In March, Facebook was filled with posts that claimed that 5G networks, not a novel coronavirus, were making people sick. Yet searching for those same posts today leads to an error message: “Sorry, this content isn’t available right now.” That’s because Facebook and other social media companies have removed many conspiracy-type posts from their platforms, including the thoroughly debunked 5G connection. But some internet activists are concerned that this pandemic-related content is not only being removed but erased, leaving future researchers with a gap-filled historical record.
Enter Wikipedia. In April, 75 signatory organizations sent a letter asking social media companies and content-sharing platforms to preserve all data that they have blocked or removed during the COVID-19 pandemic and make it available for future research. The letter’s recipients included Facebook, Twitter, Google, and the Wikimedia Foundation, the parent organization of Wikipedia. When Wikipedia editors discussed the letter among themselves in forums like Wikipedia Weekly, the most common reaction was, Don’t we already do this?
Over the past few months, Wikipedia’s coverage of the COVID-19 pandemic has been widely praised for its breadth and relative trustworthiness. To date, the main English Wikipedia article about the pandemic has been viewed more than 67 million times, and COVID-19 articles exist in 175 languages. The 5,000 articles related to COVID-19 cover everything from Anthony Fauci’s peers across the world, to the resulting global economic crisis (e.g., German Wirtschaftskrise and its Arabic counterpart), to a somewhat circular Wikipedia article about Wikipedia’s own response to the pandemic.
But today’s wealth of Wikipedia content will also be valuable to future parties.
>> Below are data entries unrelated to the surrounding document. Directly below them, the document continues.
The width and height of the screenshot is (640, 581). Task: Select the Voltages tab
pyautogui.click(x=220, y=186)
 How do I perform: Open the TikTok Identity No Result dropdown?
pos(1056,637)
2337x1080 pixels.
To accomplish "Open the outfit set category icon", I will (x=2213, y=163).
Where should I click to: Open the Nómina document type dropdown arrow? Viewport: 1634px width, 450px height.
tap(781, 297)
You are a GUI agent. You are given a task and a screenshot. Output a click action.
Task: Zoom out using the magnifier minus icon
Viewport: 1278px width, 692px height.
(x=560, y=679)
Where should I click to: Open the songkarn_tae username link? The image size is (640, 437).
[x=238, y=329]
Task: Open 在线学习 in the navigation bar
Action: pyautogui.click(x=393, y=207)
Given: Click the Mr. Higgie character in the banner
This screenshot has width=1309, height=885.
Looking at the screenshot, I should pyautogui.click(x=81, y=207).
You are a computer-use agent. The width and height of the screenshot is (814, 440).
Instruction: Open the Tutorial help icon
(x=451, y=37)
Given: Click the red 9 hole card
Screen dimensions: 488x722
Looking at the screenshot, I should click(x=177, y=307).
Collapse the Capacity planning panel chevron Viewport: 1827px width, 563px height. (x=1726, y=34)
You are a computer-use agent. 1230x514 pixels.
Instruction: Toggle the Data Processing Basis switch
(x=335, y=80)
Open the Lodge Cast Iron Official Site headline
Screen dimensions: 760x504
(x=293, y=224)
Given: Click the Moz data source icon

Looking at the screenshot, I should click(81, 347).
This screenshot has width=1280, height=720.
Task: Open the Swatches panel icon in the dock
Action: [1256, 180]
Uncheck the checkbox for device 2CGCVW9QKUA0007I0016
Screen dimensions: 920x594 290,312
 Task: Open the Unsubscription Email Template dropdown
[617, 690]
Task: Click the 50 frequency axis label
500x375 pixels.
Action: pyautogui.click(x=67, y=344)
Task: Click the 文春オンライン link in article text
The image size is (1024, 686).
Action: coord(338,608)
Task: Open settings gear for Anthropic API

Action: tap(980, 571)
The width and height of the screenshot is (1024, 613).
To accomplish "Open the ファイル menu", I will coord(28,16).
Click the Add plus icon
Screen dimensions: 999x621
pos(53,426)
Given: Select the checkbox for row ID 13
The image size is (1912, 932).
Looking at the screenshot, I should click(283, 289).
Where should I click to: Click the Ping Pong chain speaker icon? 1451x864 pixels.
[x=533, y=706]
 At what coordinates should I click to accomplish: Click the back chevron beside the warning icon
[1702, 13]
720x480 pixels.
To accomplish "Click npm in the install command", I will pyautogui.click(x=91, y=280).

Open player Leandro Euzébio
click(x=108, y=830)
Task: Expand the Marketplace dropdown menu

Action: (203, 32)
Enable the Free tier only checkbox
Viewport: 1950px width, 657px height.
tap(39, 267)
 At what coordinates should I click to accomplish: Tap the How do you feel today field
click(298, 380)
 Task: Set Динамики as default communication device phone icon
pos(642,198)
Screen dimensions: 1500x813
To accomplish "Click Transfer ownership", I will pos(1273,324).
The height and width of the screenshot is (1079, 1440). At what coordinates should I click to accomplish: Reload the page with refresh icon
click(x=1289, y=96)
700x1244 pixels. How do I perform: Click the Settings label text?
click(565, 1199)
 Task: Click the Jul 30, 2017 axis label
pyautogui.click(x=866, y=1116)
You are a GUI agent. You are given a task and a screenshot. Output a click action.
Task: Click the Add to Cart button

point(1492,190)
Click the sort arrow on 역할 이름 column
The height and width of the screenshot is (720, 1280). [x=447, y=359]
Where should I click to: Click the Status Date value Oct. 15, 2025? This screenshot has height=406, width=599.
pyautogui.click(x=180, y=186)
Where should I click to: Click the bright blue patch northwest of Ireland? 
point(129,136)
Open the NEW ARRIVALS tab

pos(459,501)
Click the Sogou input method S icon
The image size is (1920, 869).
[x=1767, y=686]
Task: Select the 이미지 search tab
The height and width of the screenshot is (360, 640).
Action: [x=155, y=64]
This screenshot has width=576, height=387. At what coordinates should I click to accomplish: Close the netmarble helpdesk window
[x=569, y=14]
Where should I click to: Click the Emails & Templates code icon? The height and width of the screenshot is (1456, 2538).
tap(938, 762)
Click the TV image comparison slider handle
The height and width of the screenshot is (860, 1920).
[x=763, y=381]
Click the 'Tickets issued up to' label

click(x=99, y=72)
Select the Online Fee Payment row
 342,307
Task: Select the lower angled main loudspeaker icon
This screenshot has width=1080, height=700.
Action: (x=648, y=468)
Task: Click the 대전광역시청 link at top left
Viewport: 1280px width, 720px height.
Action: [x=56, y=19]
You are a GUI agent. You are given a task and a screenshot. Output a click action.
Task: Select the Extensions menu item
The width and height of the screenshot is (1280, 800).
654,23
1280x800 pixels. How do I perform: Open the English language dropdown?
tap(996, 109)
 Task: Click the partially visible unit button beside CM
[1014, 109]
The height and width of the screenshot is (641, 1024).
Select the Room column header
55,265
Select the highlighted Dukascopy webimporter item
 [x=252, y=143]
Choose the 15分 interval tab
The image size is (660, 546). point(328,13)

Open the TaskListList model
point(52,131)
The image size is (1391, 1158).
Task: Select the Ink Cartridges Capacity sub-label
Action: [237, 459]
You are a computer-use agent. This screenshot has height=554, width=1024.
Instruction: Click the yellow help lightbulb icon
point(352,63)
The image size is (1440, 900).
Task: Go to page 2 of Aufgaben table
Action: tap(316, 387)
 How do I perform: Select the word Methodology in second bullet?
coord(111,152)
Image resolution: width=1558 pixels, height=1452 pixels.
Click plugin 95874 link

As scholar and Wikimedia program coordinator Liam Wyatt writes, the “text in Wikipedia’s archive will be of interest to linguists, historians or sociologists of the year 4000.” In an interview, Katherine Maher, chief executive officer and executive director of the Wikimedia Foundation, told me, “One of the things that historians will find valuable is the way Wikipedia documents the rate of acceleration of understanding the virus itself.”
For example, a future historian looking back on Wikipedia’s coverage of the COVID-19 pandemic this year would likely review the relevant “diffs.” Every Wikipedia article, and every revision to it, is saved even if the edit is relatively minor or short-lived. The diff shows the difference between one version and another of a Wikipedia page, allowing anybody to see exactly what changed between two precisely time-stamped moments. The diffs for the Wikipedia article about the COVID-19 pandemic include this one on Jan. 7 noting the first suspicions that the virus had an animal source, and this one on Jan. 8 with the first use of “novel coronavirus.” More recently, this diff shows the first insertion of the word bleach on April 29, after comments from President Donald Trump. A historian could use Wikipedia’s diffs to construct a case about how knowledge about COVID-19 evolved throughout 2020.